Quandela Validates NVQLink for Photonic QPU Integration
Crucially, the validation involved measuring communication latency between the GPU infrastructure and an FPGA-based Quantum System Controller, confirming a viable path for photonic QPUs to directly participate in GPU-driven workloads. Initial target applications focus on photonic Quantum Machine Learning, including quantum reservoir computing and hybrid neural networks, where the ability to rapidly reuse photonic circuit configurations during inference is particularly advantageous. According to Sam Stanwyck, Director of Quantum Product at NVIDIA, “Tightly integrating quantum systems with accelerated computing is proving impactful for quantum research.” Quandela’s MerLin framework provides the software environment for designing and benchmarking these hybrid workflows, building upon the company’s MosaiQ platform and its FPGA-based control capabilities aligned with the NVQLink standard, potentially enabling on-premise QPU installations for HPC centers and advanced research organizations.
Collocated Architecture Enables Low-Latency Hybrid Computing
The pursuit of practical quantum computing is rapidly shifting focus from remote access to direct integration with existing high-performance computing infrastructure. While cloud-based quantum processing remains valuable for experimentation, latency often hinders applications demanding real-time responses within AI and HPC pipelines, as most quantum processors are currently accessed through cloud APIs, job queues and orchestration layers. Quandela has now demonstrated a pathway to overcome this limitation, experimentally validating a low-latency connection between a photonic quantum processing unit and NVIDIA AI infrastructure. Central to this advancement is NVIDIA NVQLink, a hardware and software architecture specifically designed for real-time communication between GPU supercomputing and quantum system controllers. This collocated architecture, combining NVIDIA accelerated computing and networking with the QPU, allows existing HPC schedulers to manage resource allocation while minimizing delays in the quantum-classical workflow.

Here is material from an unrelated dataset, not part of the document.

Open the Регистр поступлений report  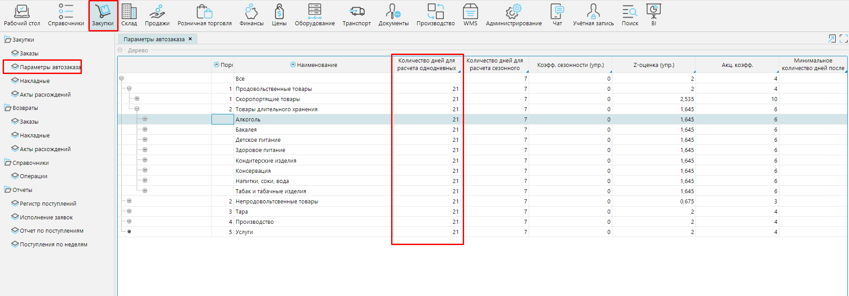48,204
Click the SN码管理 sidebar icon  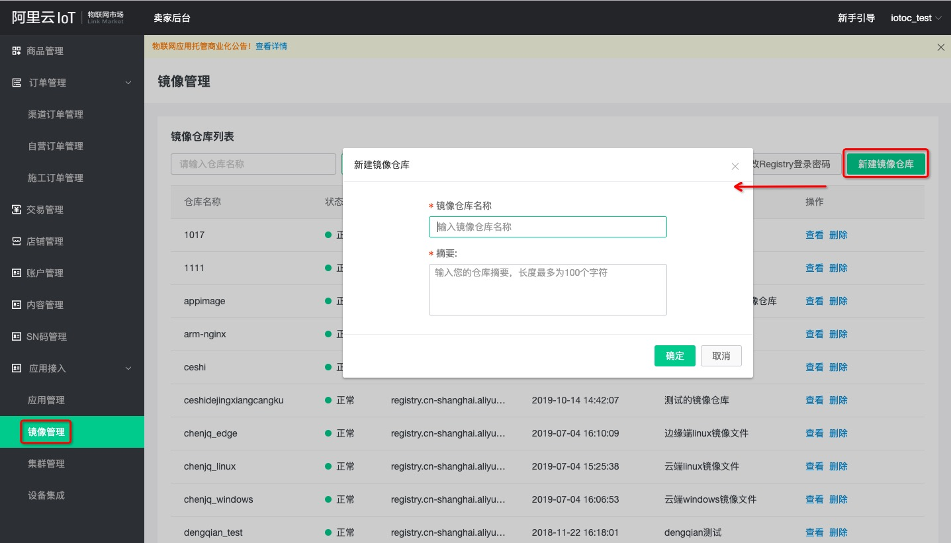coord(17,337)
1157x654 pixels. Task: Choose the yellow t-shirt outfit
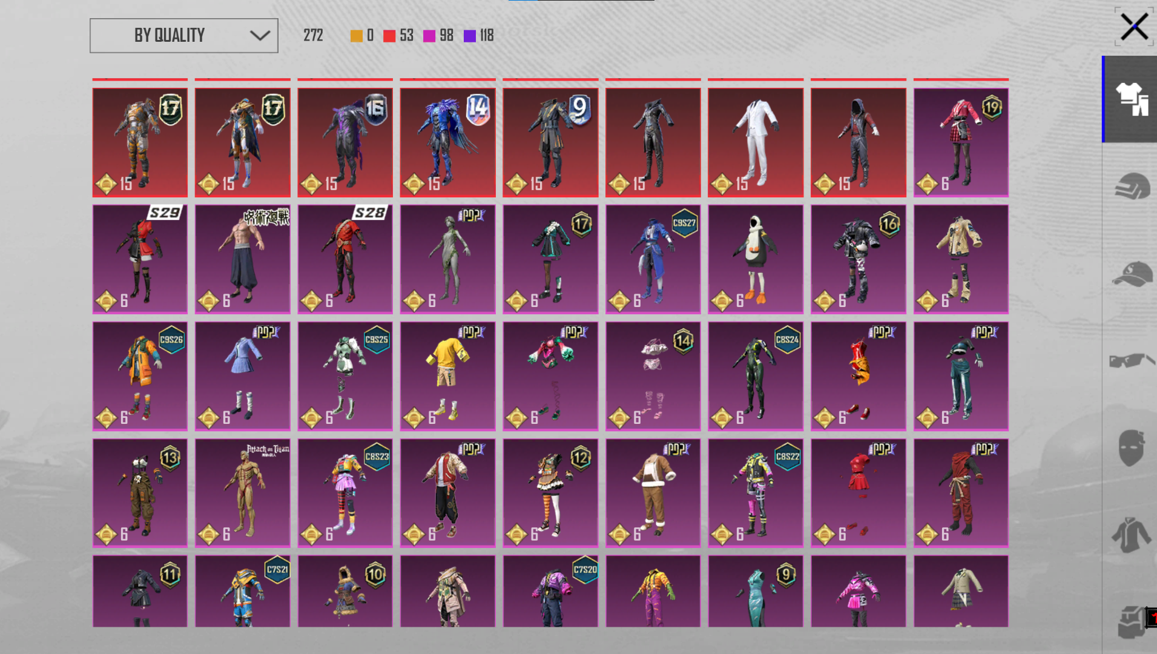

Combined with fast photonic sampling, this makes system-level latency – not only quantum execution time – a decisive factor in performance, which is why the low-latency interaction model enabled by NVQLink is crucial for successful operation.
Photonic QML Workloads Benefit from Fast Sampling
Quandela is concentrating development efforts on optimizing photonic quantum processing units for demanding quantum machine learning workloads, specifically targeting the reduction of system-level latency. The company’s recent validation of low-latency communication between its photonic QPU and NVIDIA GPU infrastructure, facilitated by NVIDIA NVQLink, is designed to address a critical bottleneck in current hybrid quantum-classical computing paradigms. Currently, many quantum processors rely on cloud-based access, introducing delays that hinder real-time applications within artificial intelligence and high-performance computing pipelines. This shift toward collocated quantum acceleration inside HPC infrastructure is enabled by an FPGA-based Quantum System Controller, which Quandela has rigorously tested to measure communication speeds between the GPU and QPU. The speed advantage stems from the ability to reuse optical configurations across multiple inference calls, requiring only lightweight updates before measurement; combined with fast photonic sampling, this minimizes overall latency.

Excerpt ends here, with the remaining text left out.